Daunting as it may seem to keep track of all the possible signs of deception—facial cues, gestures, leg movements—think of how difficult it is to be the deceiver. To tell a convincing lie, you must keep all the details of your story straight. And not only that, you must sell it with appropriate body language, while trying to avoid leaking any emotional clues that would give the lie away.
It’s so difficult to keep a false story going that you’d think it would be easy to catch a liar in the act. Yet it isn’t. We still catch only about 50% of lies. We’re terrible at reading facial expressions and body language. And we’re not much better at listening to the words.
So what are we to do? Listen more carefully, for starters. While liars are more likely to rehearse their words than their body language, there are a number of telltale signs that still leak out. From word choice to vocal tone to the chronology of stories, the trained liespotter has several verbal clues with which to work. Knowing the potential slip-ups, you can zero in on suspicious language, ask questions, and spot the lies.
Here are 10 common ways that liars use words to obscure the truth, so you can be on guard for deception:
- Liars will repeat a question verbatim. Hey Charles, did you send the email to Jackie? Did I send the email to Jackie?
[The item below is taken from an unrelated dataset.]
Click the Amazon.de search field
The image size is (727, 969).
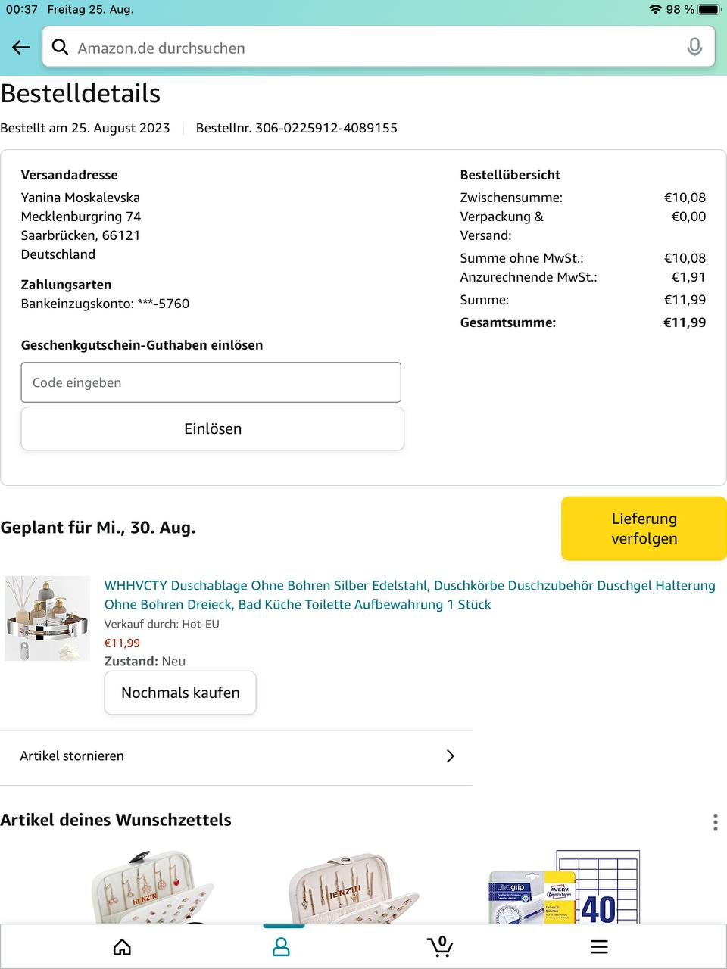pyautogui.click(x=371, y=48)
If this is Charles’s response, you have your answer—he didn’t send it yet. Repeating a question in full is a common stalling tactic used by people looking for an extra moment to prepare their deceptive reply. In natural conversation, people will sometimes repeat part of a question, but restating the entire question is highly awkward and unnecessary—they clearly heard you the first time.
- Liars will take a guarded tone. If Charles had replied to the direct question by lowering his voice and asking, What do you mean?, a lie may well have been in the works. A suspicious or guarded approach isn’t usually called for, and may indicate that he’s concealing something—whether it’s the truthful answer or his attitude toward you for asking the question in the first place.
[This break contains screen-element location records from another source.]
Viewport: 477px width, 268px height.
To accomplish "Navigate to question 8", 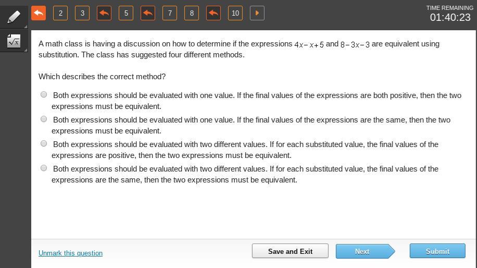I will click(192, 13).
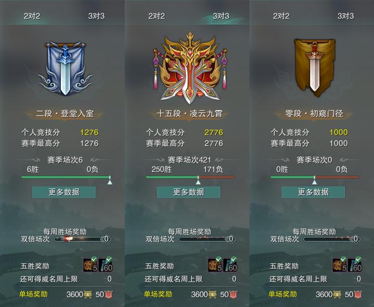The height and width of the screenshot is (307, 374).
Task: Click 双倍场次 counter diamond in third panel
Action: coord(356,239)
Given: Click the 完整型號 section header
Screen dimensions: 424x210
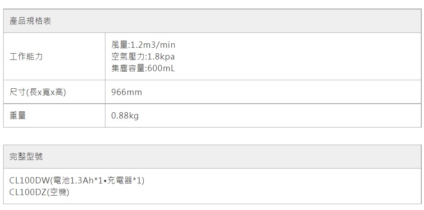Looking at the screenshot, I should (26, 156).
- Liars won’t use contractions in their denials. Bill Clinton provides the classic example of what interrogators call a “non-contracted denial” when he said “I did not have sexual relations with that woman.” The extra emphasis in the denial is unnecessary if someone is telling the truth. I didn’t have sex with her is how the honest person is likely to phrase his claim of innocence. Clinton said a lot more than he realized with his words.
- Liars tell stories in strict chronology. To keep their stories straight, liars tend to stick to chronological accounts when relating an event. They don’t want to get tripped up by an out-of-place detail—there’s enough to think about already. But this isn’t how we talk when being truthful. We relate stories in the way we remember them, not in strict chronological order. That’s because memorable events carry an emotional component too. Often we’ll lead with the most searing emotional moment, and jump around in time.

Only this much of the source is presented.